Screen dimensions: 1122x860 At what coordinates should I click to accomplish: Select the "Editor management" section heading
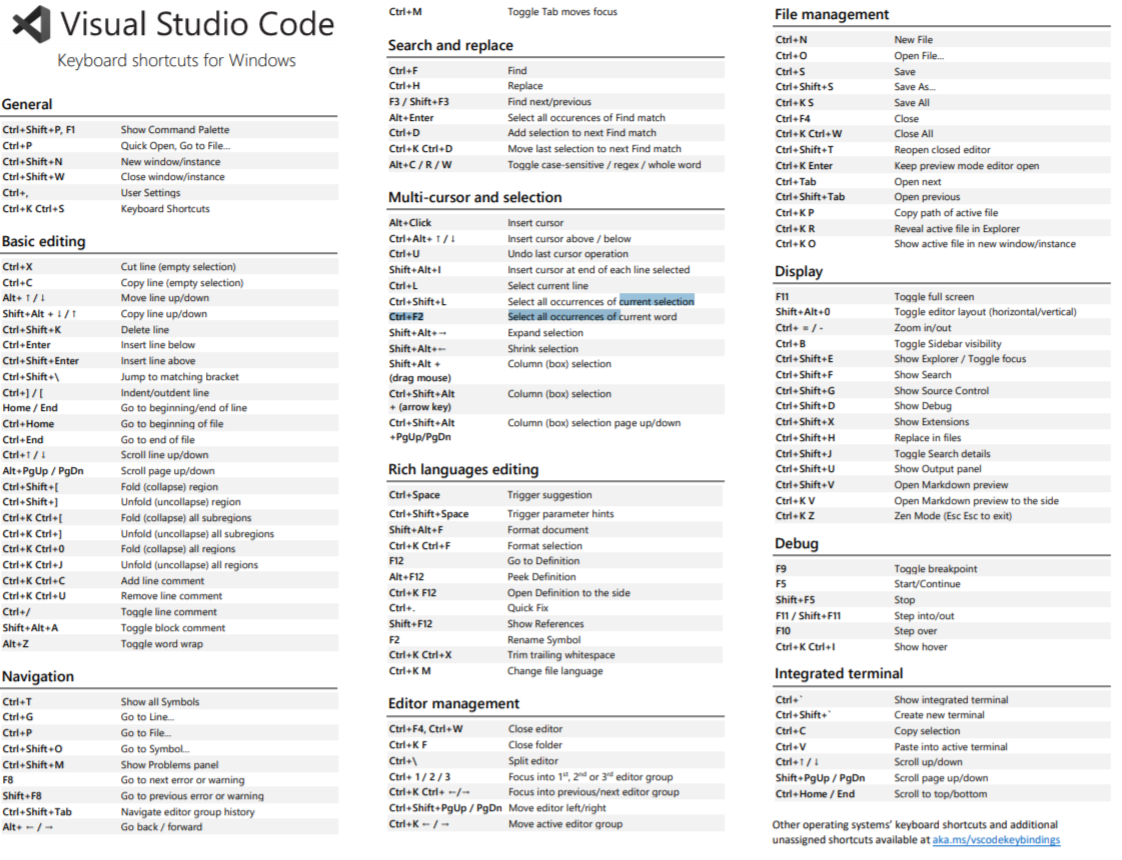(454, 703)
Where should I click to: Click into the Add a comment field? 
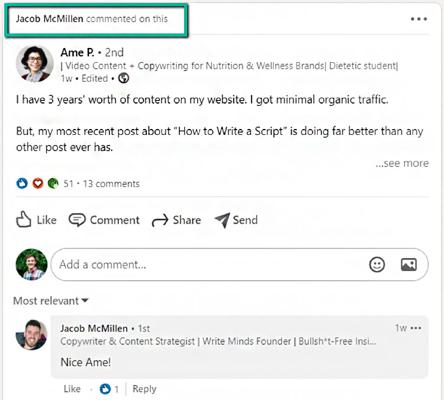[210, 265]
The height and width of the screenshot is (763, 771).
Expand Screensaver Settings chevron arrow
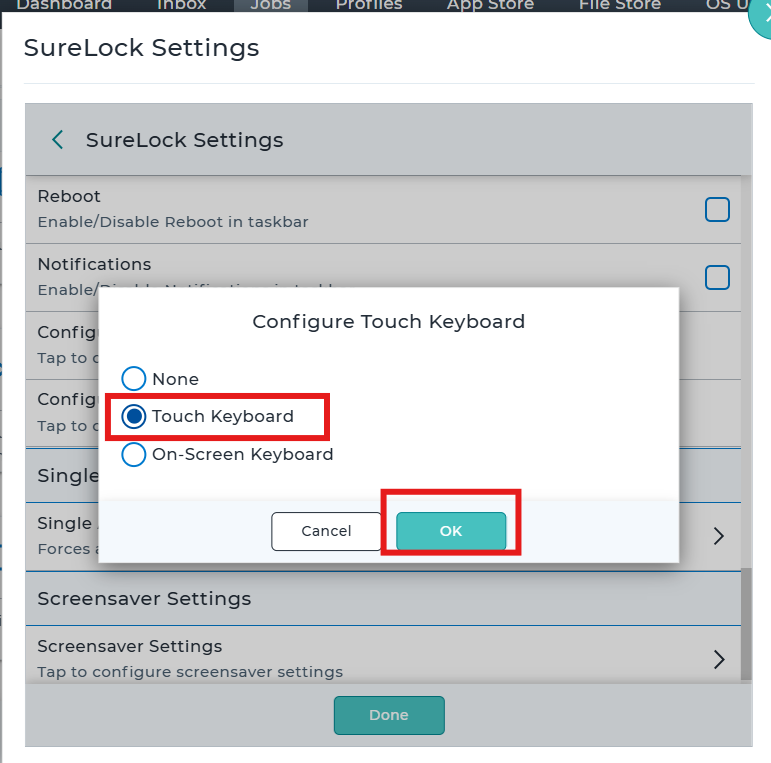point(718,659)

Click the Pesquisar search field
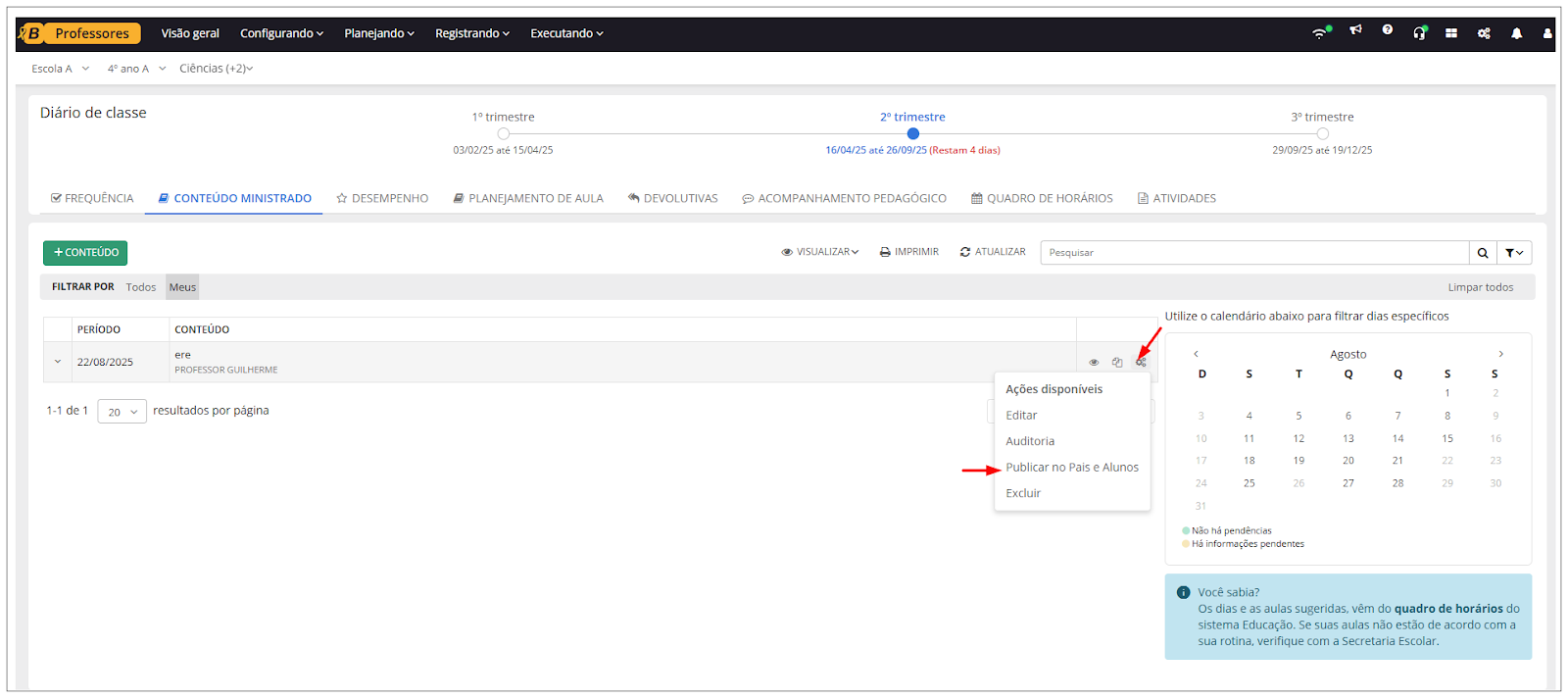tap(1254, 253)
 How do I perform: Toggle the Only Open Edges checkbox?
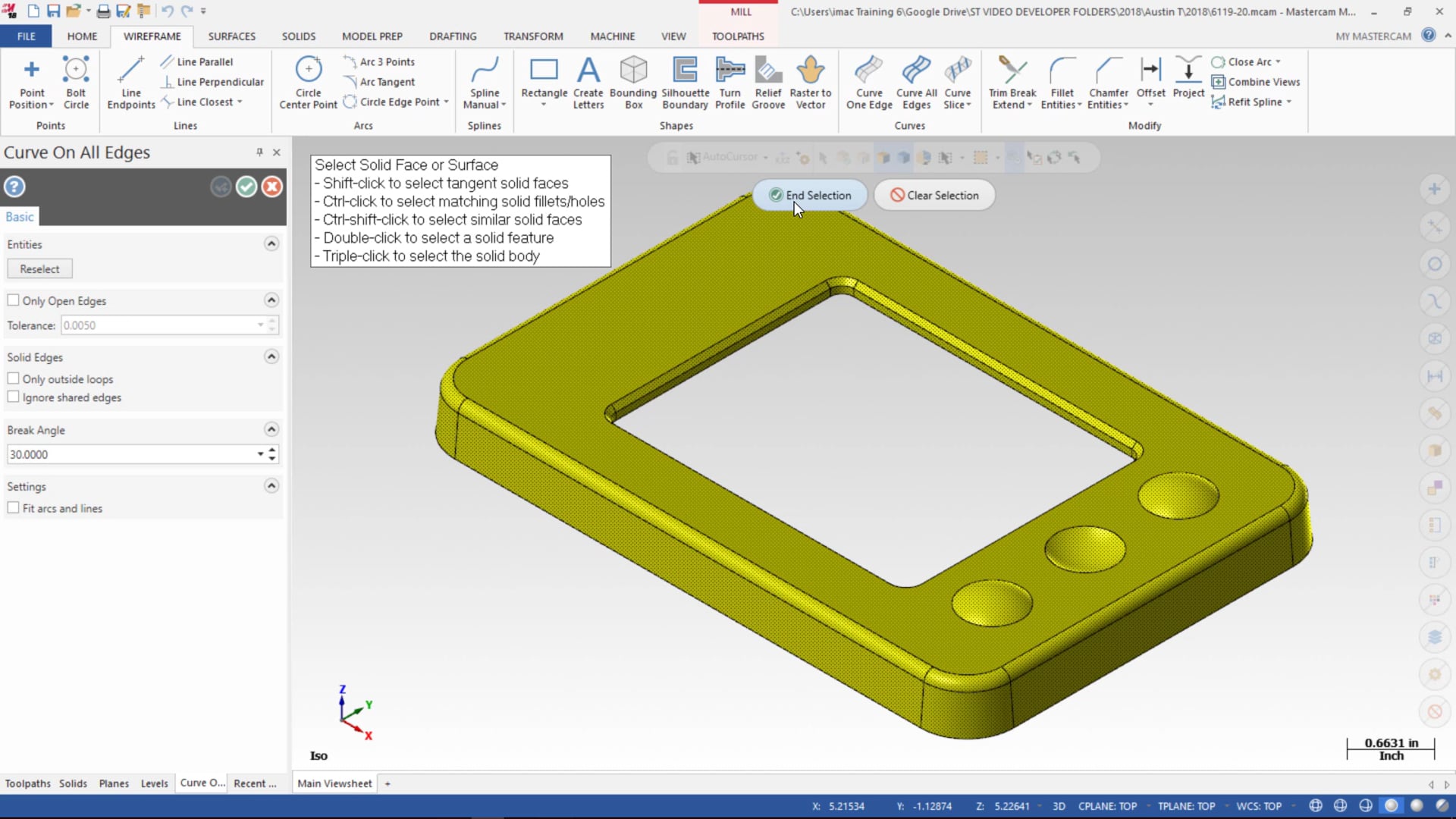pyautogui.click(x=13, y=300)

******

Write out again, exactly, each line from the one containing "The height and" through the last line of the entries, and omit every picture.

The height and width of the screenshot is (763, 771).
Expand Screensaver Settings chevron arrow
point(718,659)

Click the Pesquisar search field
tap(1254, 253)
 How do I perform: Toggle the Only Open Edges checkbox?
pyautogui.click(x=13, y=300)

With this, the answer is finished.